▶ **WHAT THIS TASK INVOLVES**
The reply must repeat the listing below exactly and carry none of its pictures.

▶ **SUPPLIED DATA**
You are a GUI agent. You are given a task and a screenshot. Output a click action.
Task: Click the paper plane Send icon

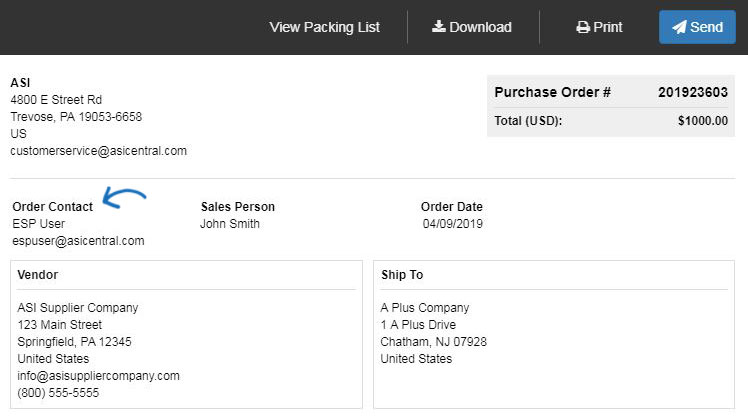tap(679, 27)
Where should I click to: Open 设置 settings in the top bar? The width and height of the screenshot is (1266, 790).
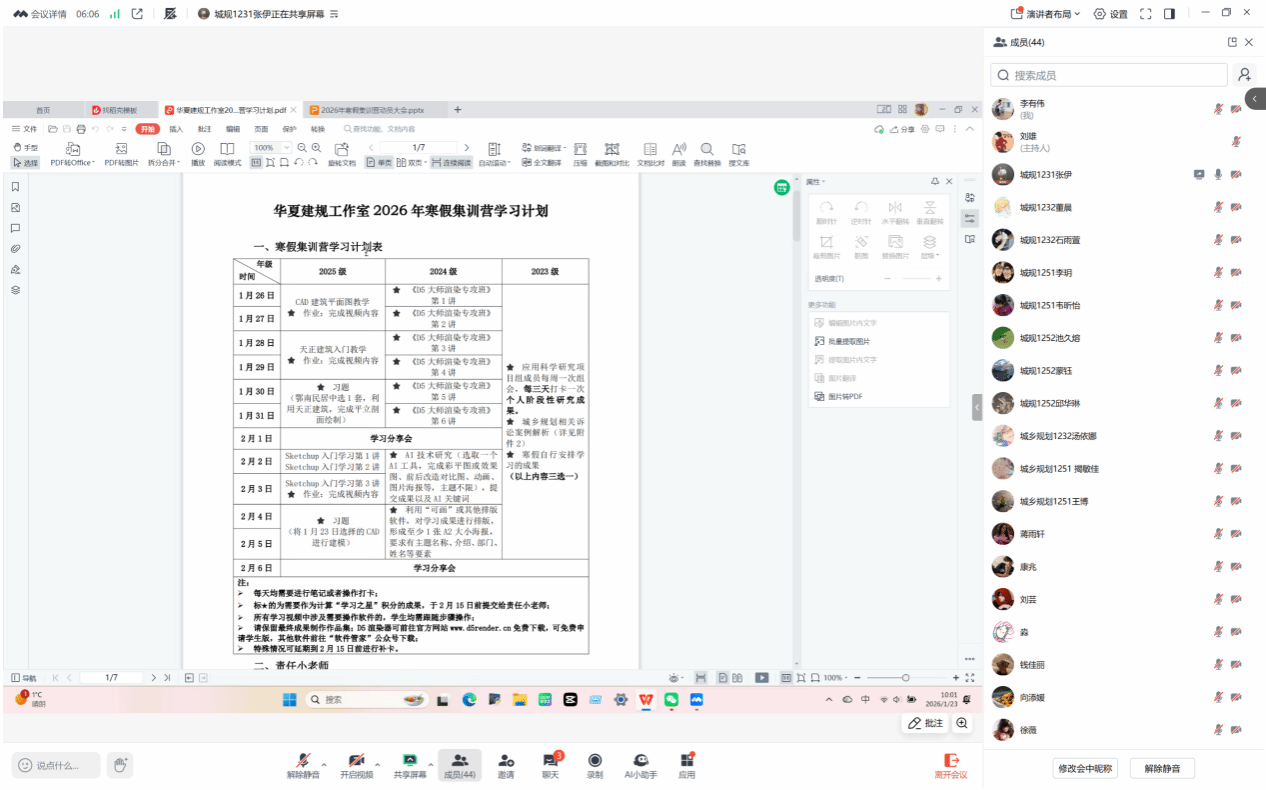click(x=1110, y=14)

▶ **RESPONSE**
You are a GUI agent. You are given a task and a screenshot. Output a click action.
Task: Click the paper plane Send icon

tap(679, 27)
Where should I click to: Open 设置 settings in the top bar? The width and height of the screenshot is (1266, 790).
click(x=1110, y=14)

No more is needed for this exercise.